Normally the deer would promptly vanish into the trees. This time, though, the female stood, framed in the glow of a street light, and stared at me, her primal black eyes glittering in the lamplight. It was unnerving — and suddenly I felt all of my senses on high alert, providing the kind of acute awareness of my surroundings not felt since I was in a movie theater with a high school date, conscious of every movement she made and trying to figure out whether they meant that she was receptive to holding hands.
The deer wasn’t watching to admire my walking form. The only logical conclusion was a fawn was still on my side of the road, and the mother deer was waiting and watching to make sure they were reunited.
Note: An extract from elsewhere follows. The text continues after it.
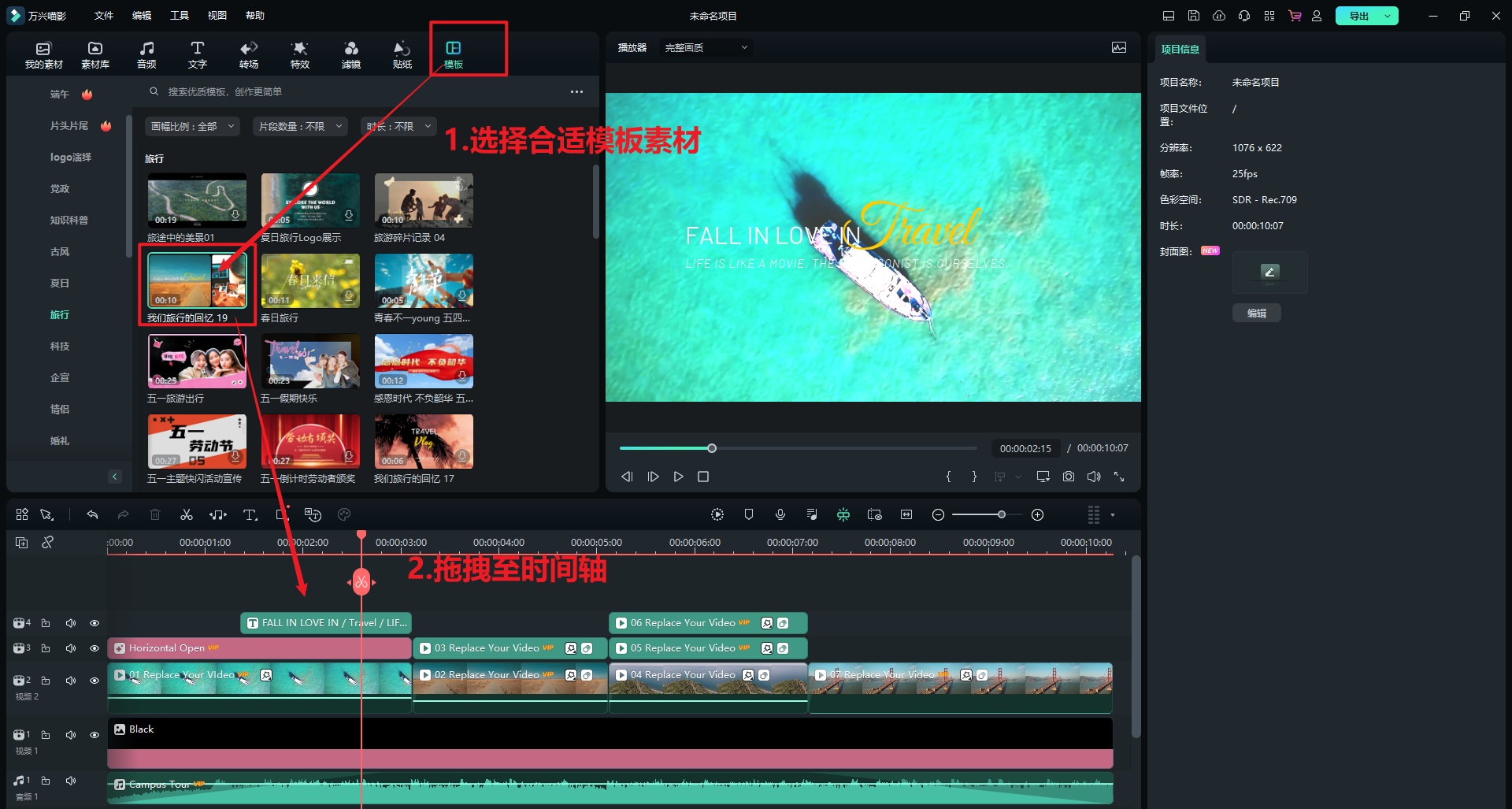Expand the aspect ratio (画幅比例) filter dropdown

pyautogui.click(x=192, y=126)
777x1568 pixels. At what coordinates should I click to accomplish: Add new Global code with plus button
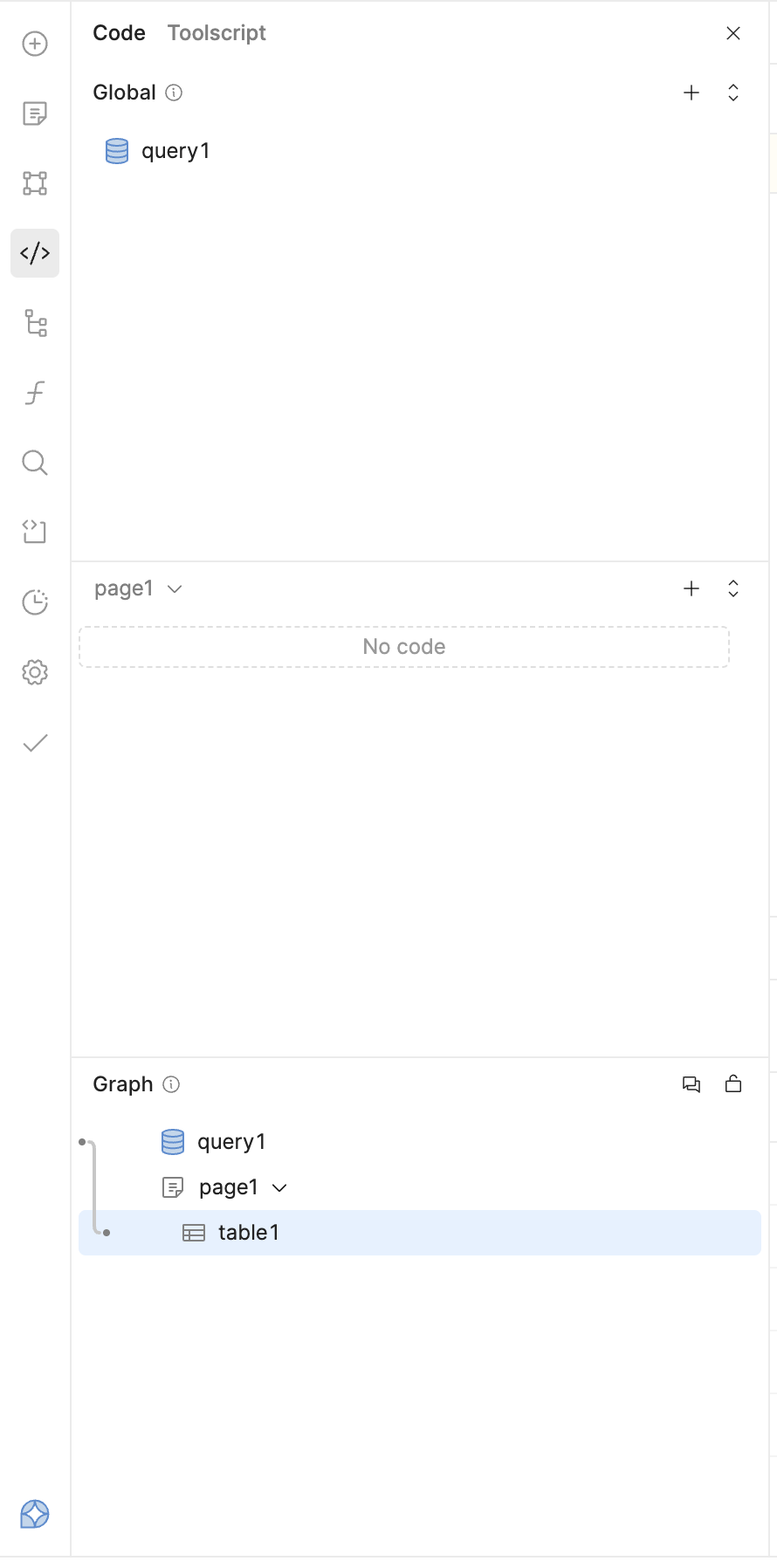[691, 93]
If so, that meant I needed to get out of the area without confronting Bambi, or the two deer might come down on me in an unpleasant New Albany version of When Animals Attack. So I listened carefully, sniffed the air and smelled the lingering musky odor of the two deer that had passed, kept one eye out for the mother and the other for the child, and kept moving ahead at a steady pace. The mother watched me the whole way.
My primitive senses aren’t very sharp, because I never saw the fawn, but after I passed I turned back to see what was happening. Sure enough, the mother crossed the road again, and a small deer emerged from hiding right where I had passed. The mother sensed my presence and turned and stared at me again with those intense, wild eyes. I decided it was wise to move along.